Written request
List every line in the rows below that contains the string "agent", matching its case exactly.

==== Records for processing ====

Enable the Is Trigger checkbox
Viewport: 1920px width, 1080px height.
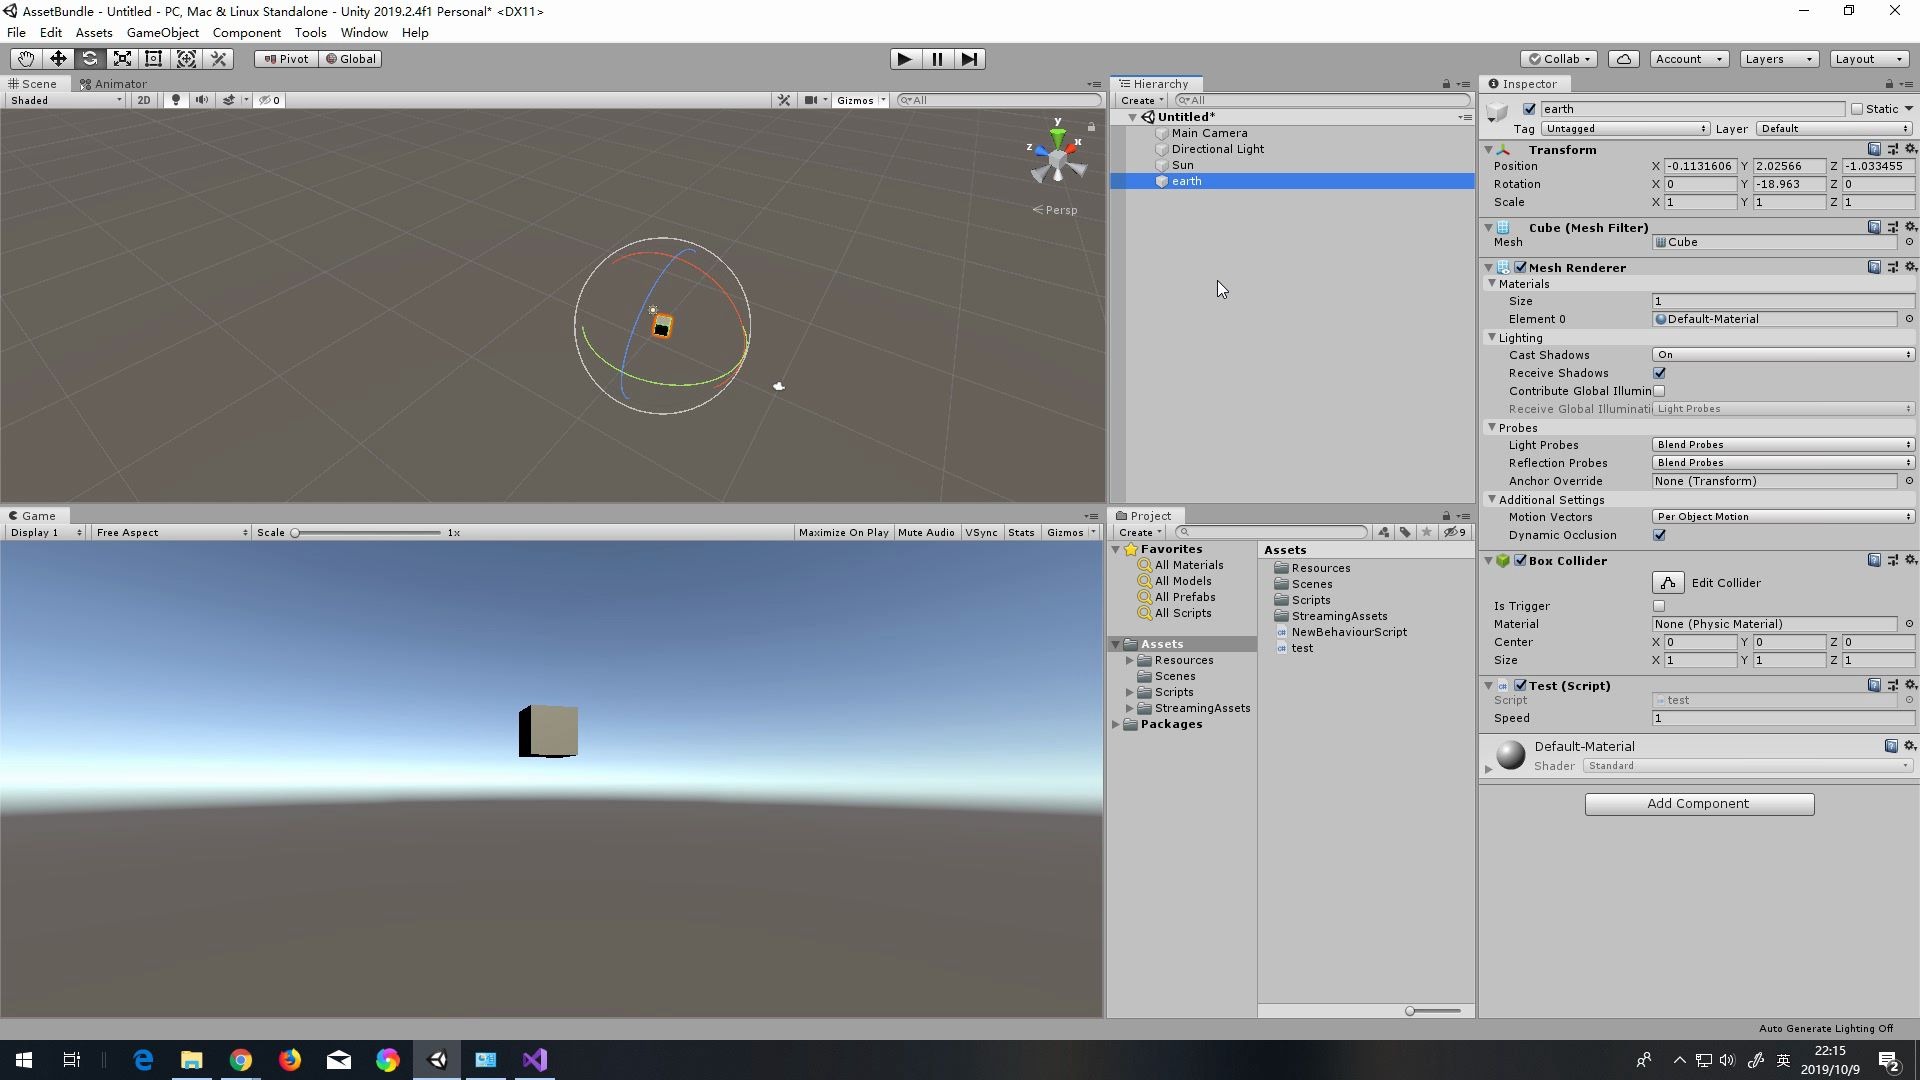(1659, 606)

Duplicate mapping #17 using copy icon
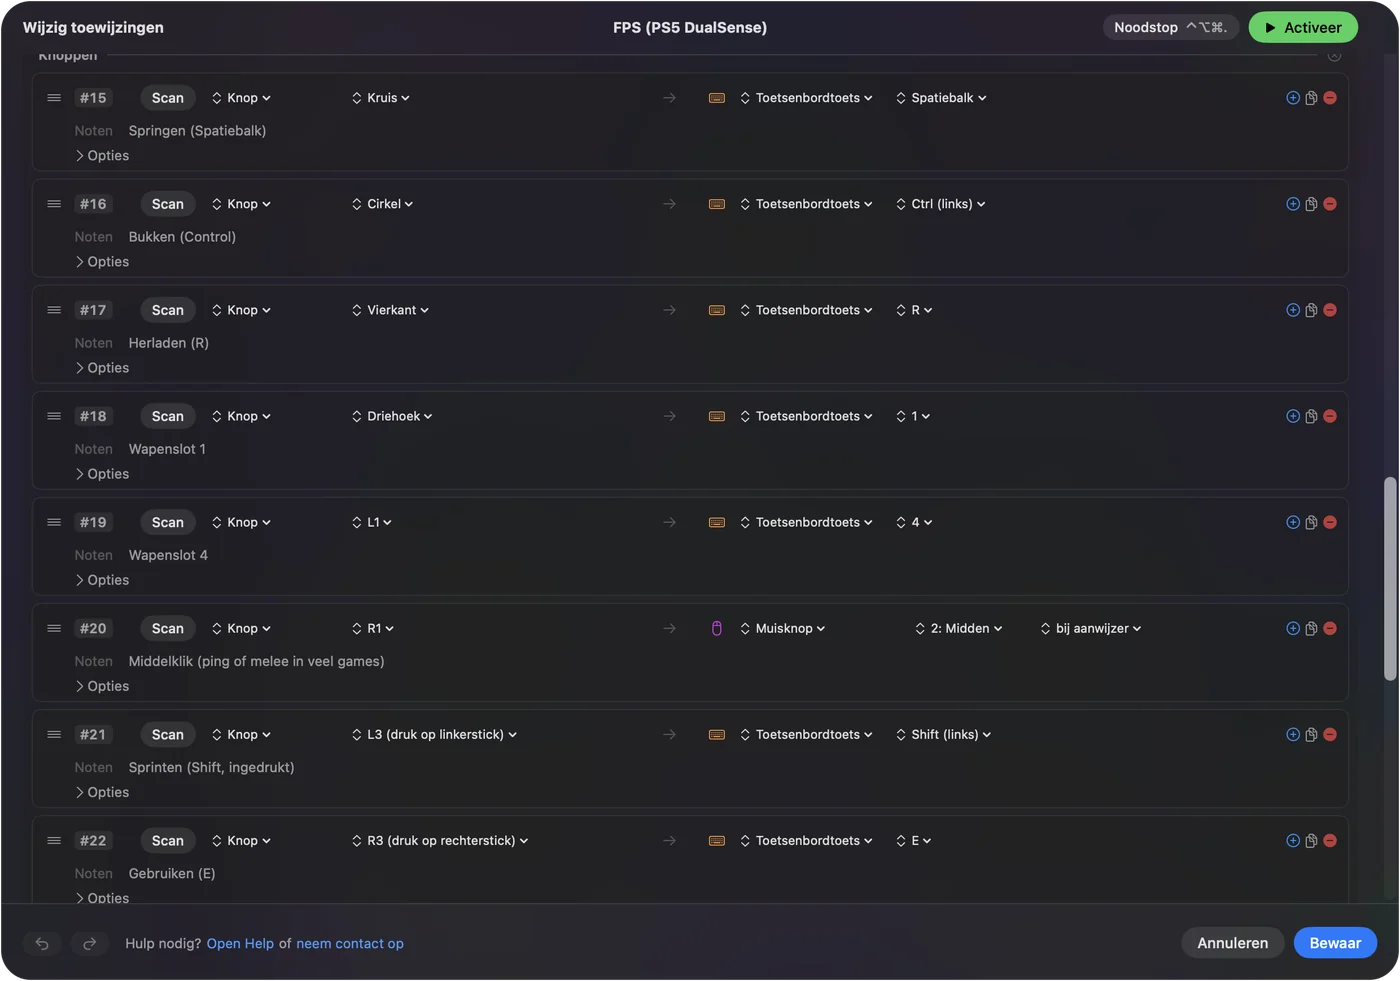(x=1311, y=310)
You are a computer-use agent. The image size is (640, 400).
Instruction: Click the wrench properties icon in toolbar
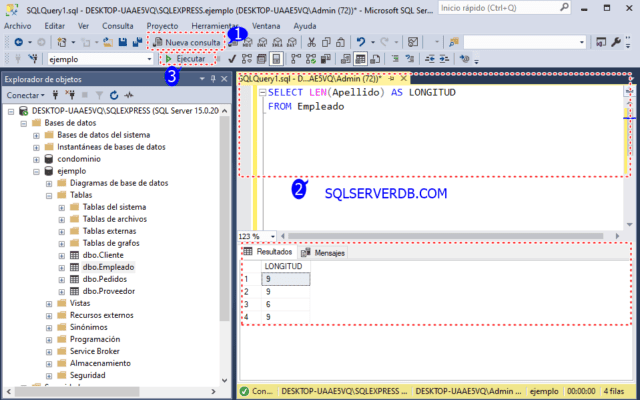coord(616,42)
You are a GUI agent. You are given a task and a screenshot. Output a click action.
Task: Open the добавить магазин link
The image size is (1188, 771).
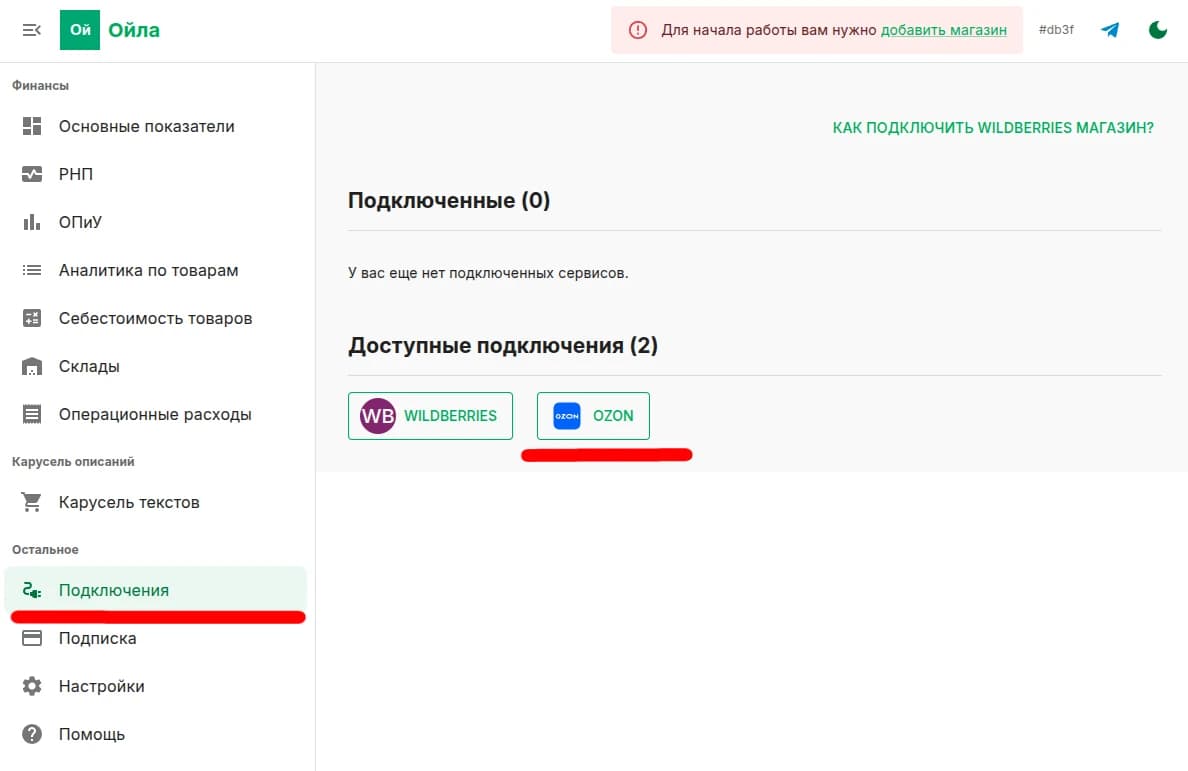944,30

====

Answer to this task
You are a computer-use agent. The image size is (640, 400).
You are a GUI agent. You are given a task and a screenshot. Output a click action.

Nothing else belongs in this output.